Talk #1: Lhotse: a speech data representation library for the modern deep learning ecosystem (Piotr Żelasko, Meaning)
Speech data is notoriously difficult to work with due to a variety of codecs, lengths of recordings, and meta-data formats. We present Lhotse, a speech data representation library that draws upon lessons learned from Kaldi speech recognition toolkit and brings its concepts into the modern deep learning ecosystem. Lhotse provides a common JSON description format with corresponding Python classes and data preparation recipes for over 30 popular speech corpora. Various datasets can be easily combined together and re-purposed for different tasks. The library handles multi-channel recordings, long recordings, local and cloud storage, lazy and on-the-fly operations amongst other features. We introduce Cut and CutSet concepts, which simplify common data wrangling tasks for audio and help incorporate acoustic context of speech utterances. Finally, we show how Lhotse leverages PyTorch data API abstractions and adopts them to handle speech data for deep learning.
Dr. Piotr Żelasko is an expert in automatic speech recognition (ASR) and spoken language understanding, with extensive experience in developing practical and scalable ASR solutions for industrial-strength use. He got his Ph.D. awarded at AGH University of Science and Technology in Kraków (Poland). He worked with successful speech processing start-ups: Techmo (Poland) and IntelligentWire (USA, acquired by Avaya), and held a research scientist position at the Center for Language and Speech Processing in Johns Hopkins University (USA). He is currently the Chief Scientific Officer at Meaning (meaning.team).
Talk #2: Speech Synthesis: Let the machines speak! (Jan Vainer, Meaning)
With the rising popularity of personal voice assistants such as Alexa or Siri, the quality of the text-to-speech systems becomes the determining factor of success. Speech synthesis has come a long way in terms of voice naturalness, clarity, quality of prosody and ability to control the system outputs.
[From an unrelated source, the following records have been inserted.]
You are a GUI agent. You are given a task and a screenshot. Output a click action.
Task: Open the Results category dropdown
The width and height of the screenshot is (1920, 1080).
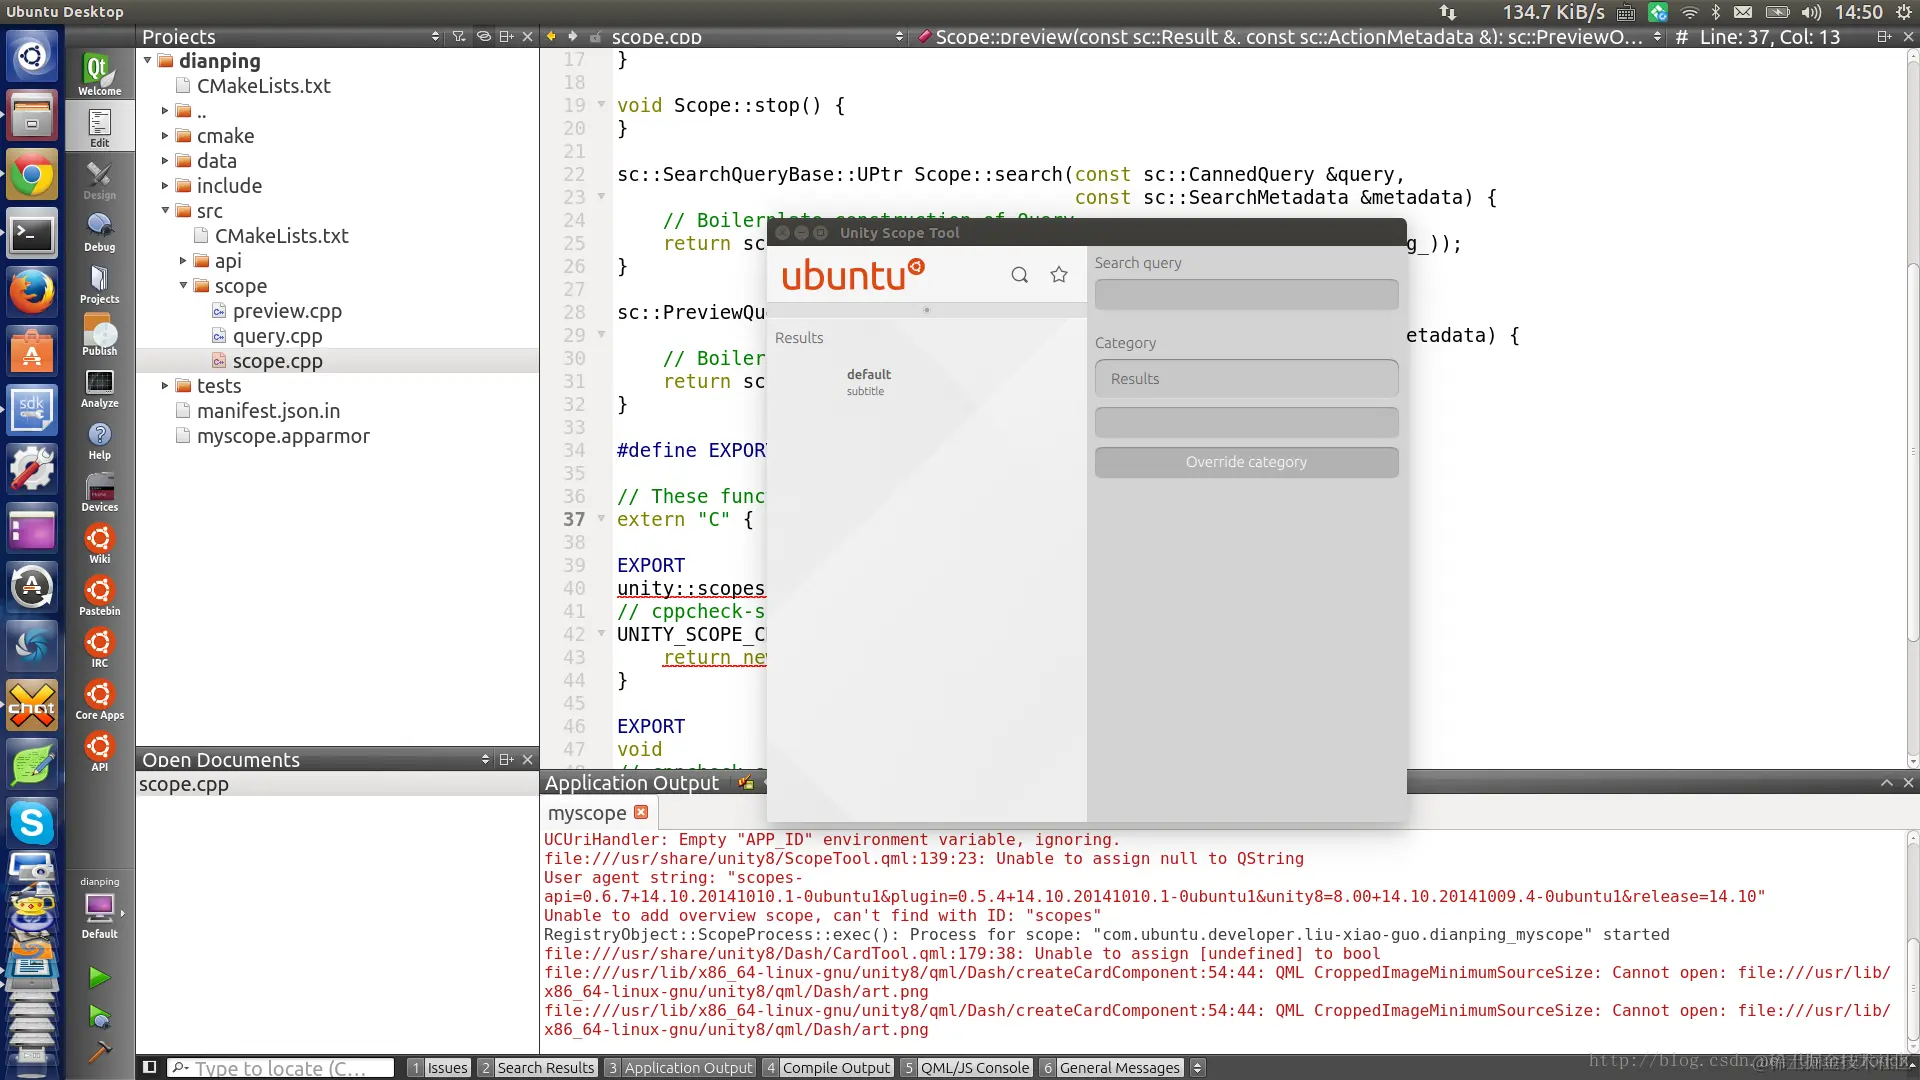pyautogui.click(x=1246, y=379)

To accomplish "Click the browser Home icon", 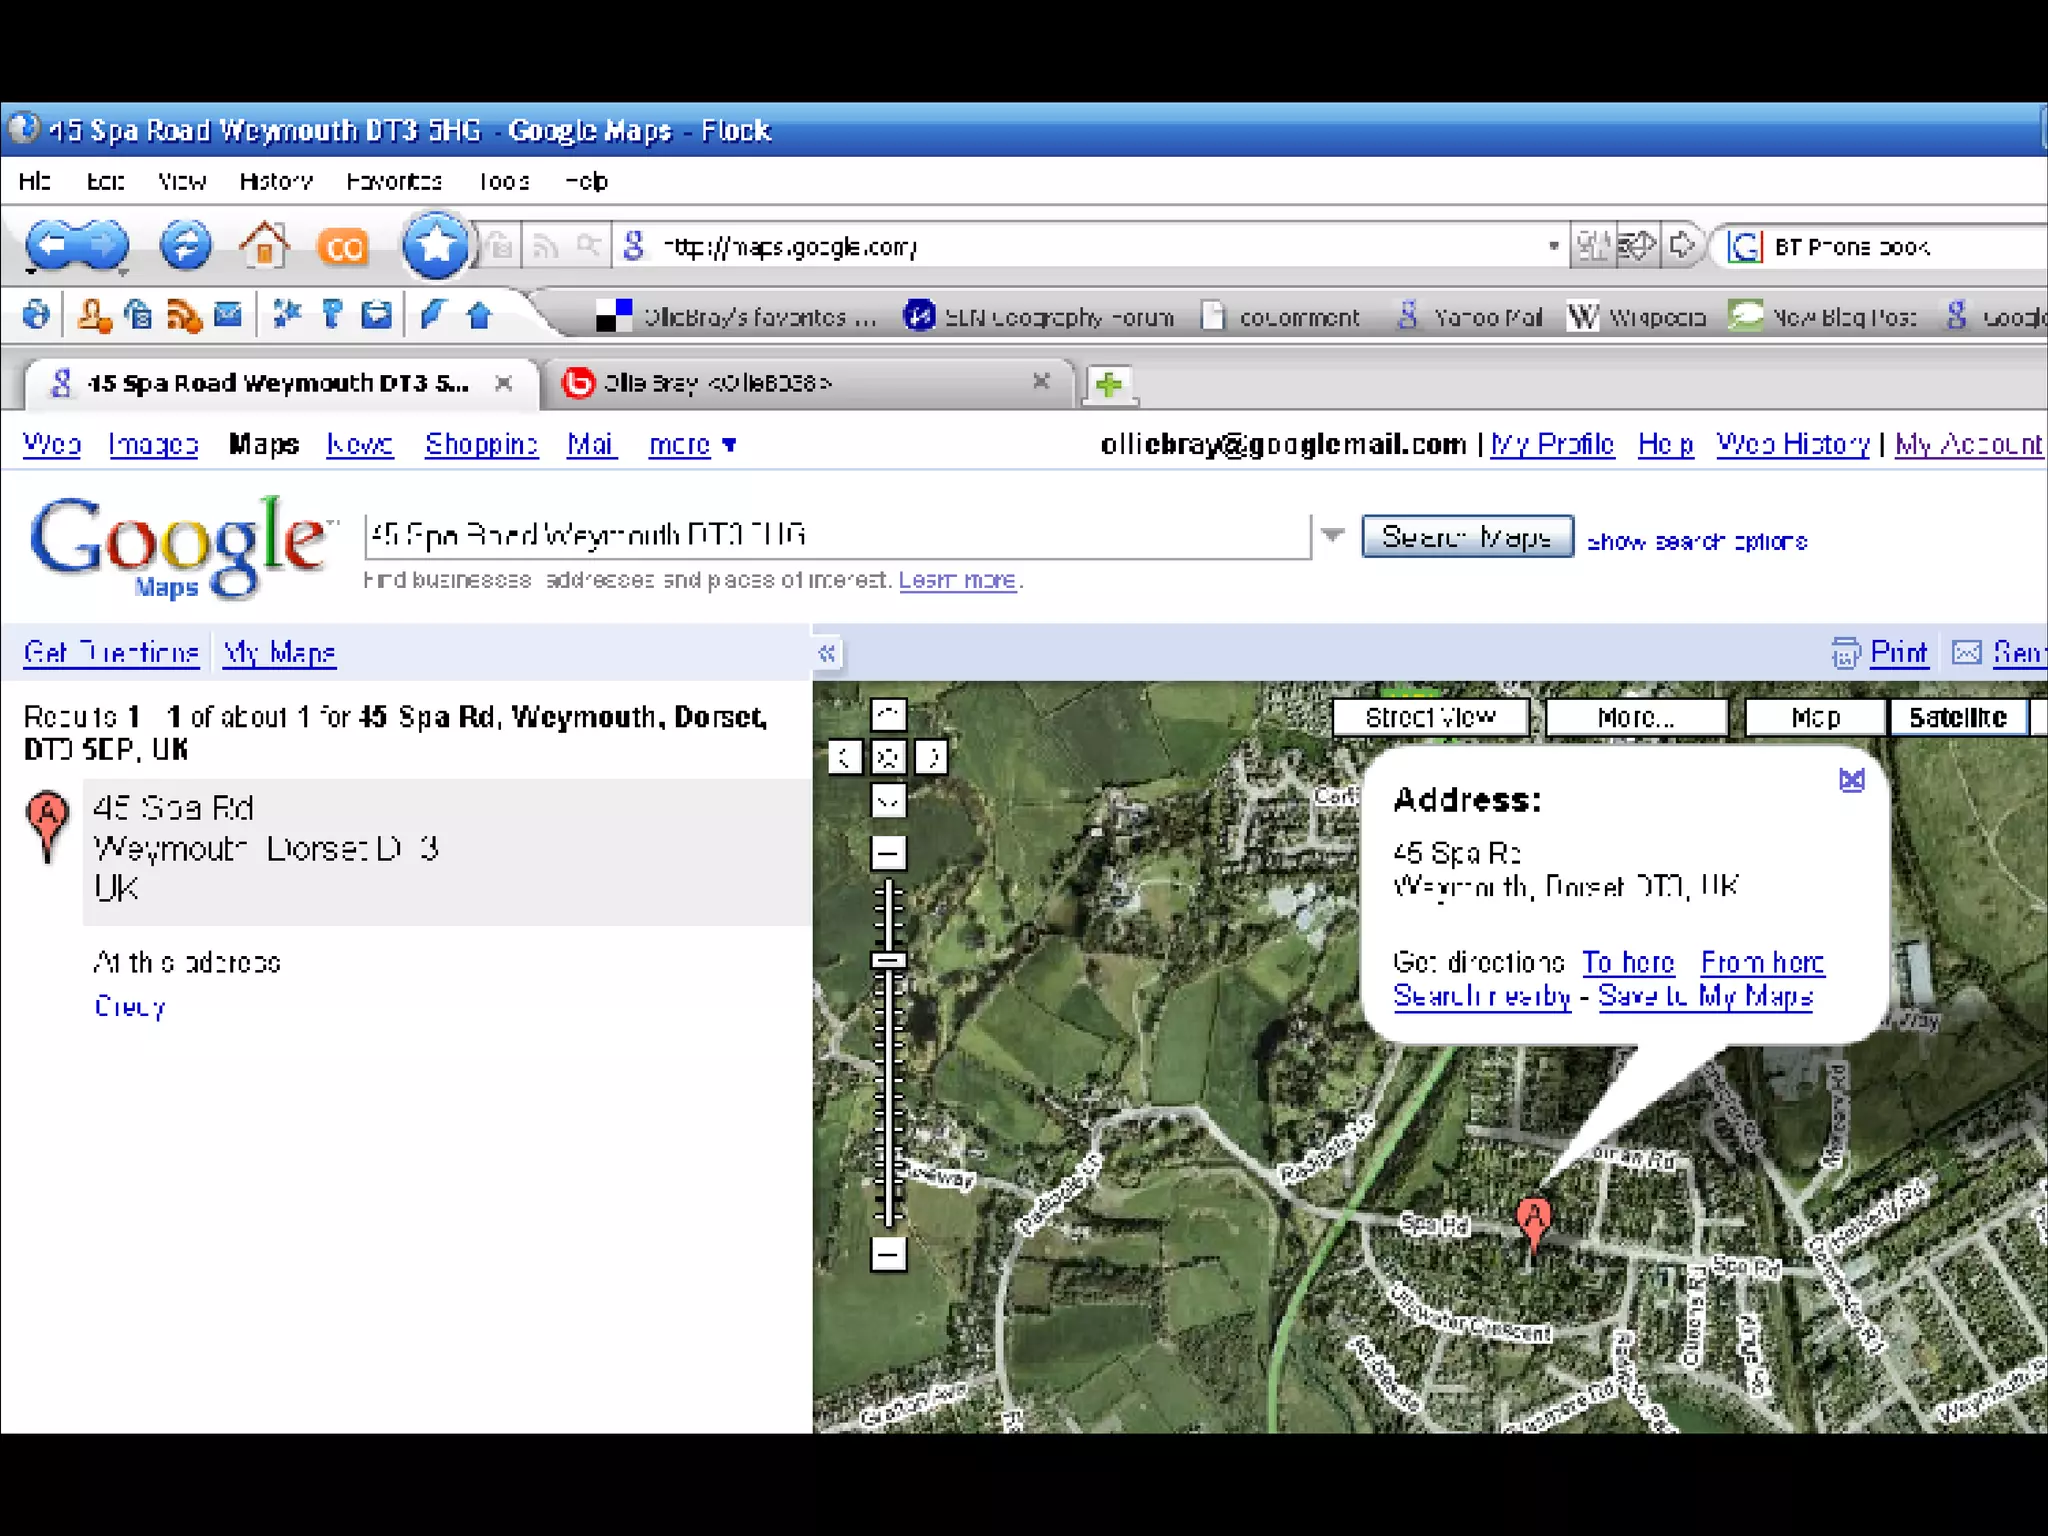I will [x=263, y=246].
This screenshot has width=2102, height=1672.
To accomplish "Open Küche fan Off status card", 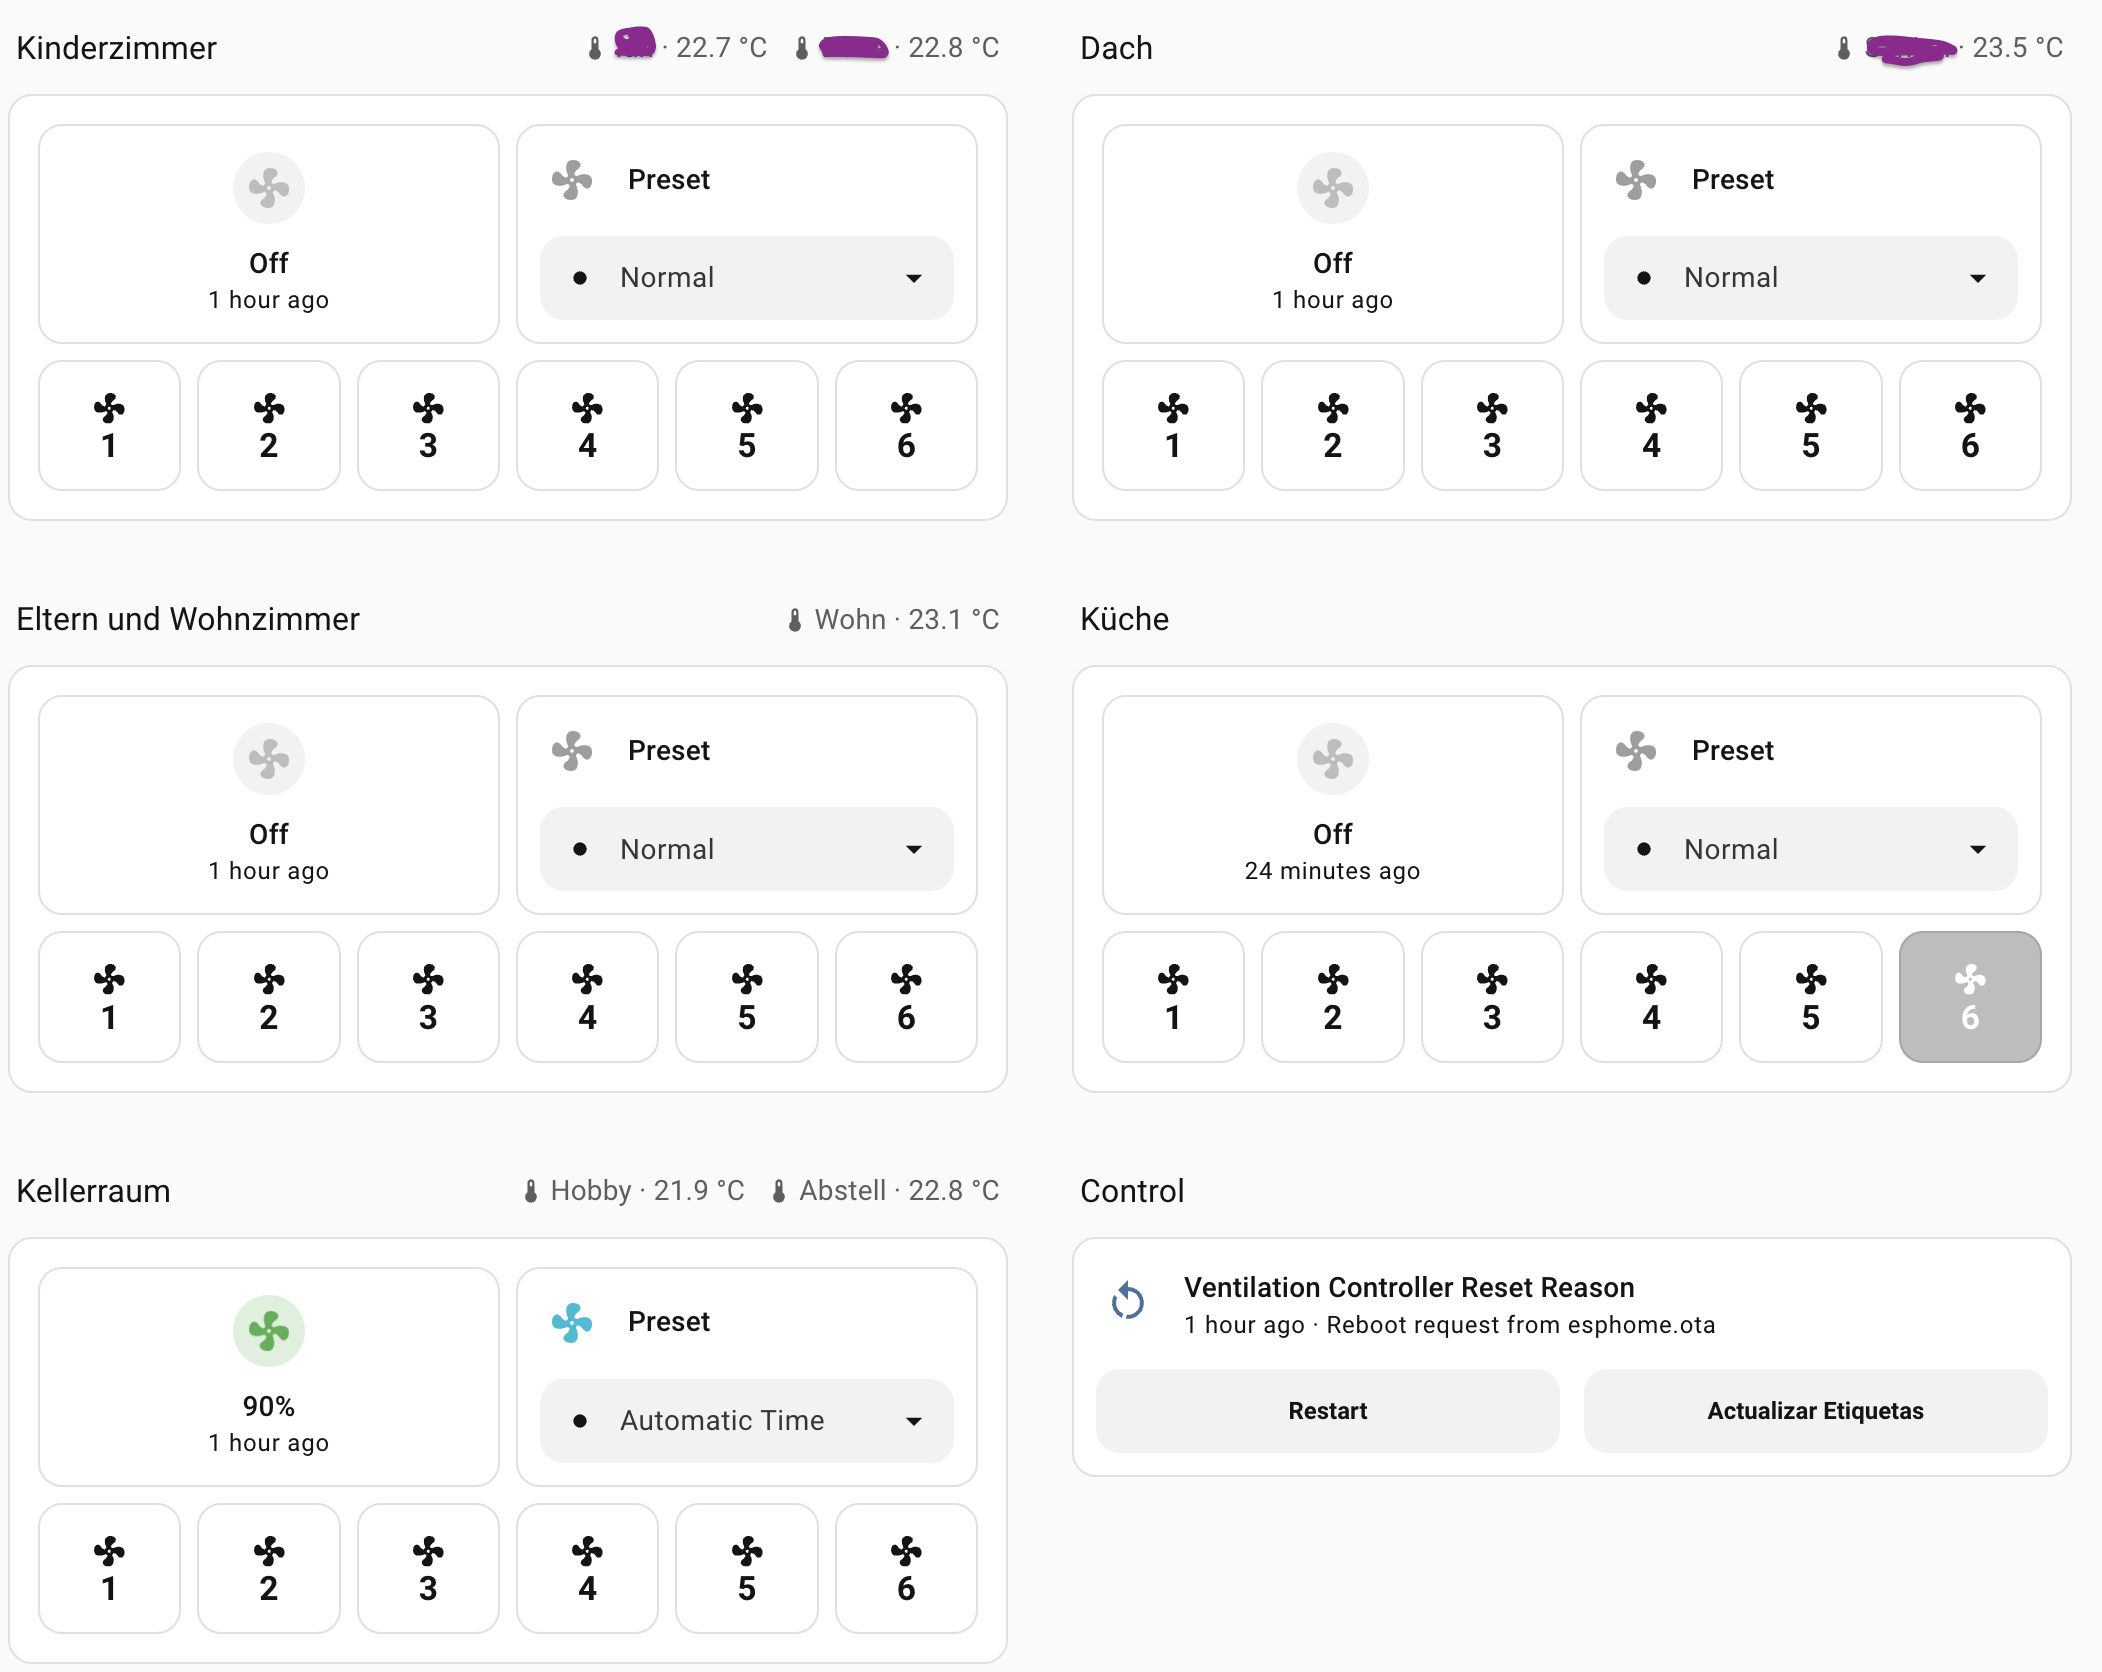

However, synthetic speech still sounds too monotonic in many situations. It is often inappropriate in dialogue situations, or when reading an exciting novel. We are going to summarise the new as well as some of the old methods for speech synthesis and discuss the current problems and the future of TTS.
Jan Vainer is an applied research scientist mainly interested in generative models of speech, including text-to-speech (TTS) and speech-to-speech (S2S) modeling. He graduated from the Charles University in Prague with a Master’s degree in Artificial Intelligence. He published an Interspeech 2020 paper from his award-winning diploma thesis about SpeedySpeech TTS. He is currently working at Meaning.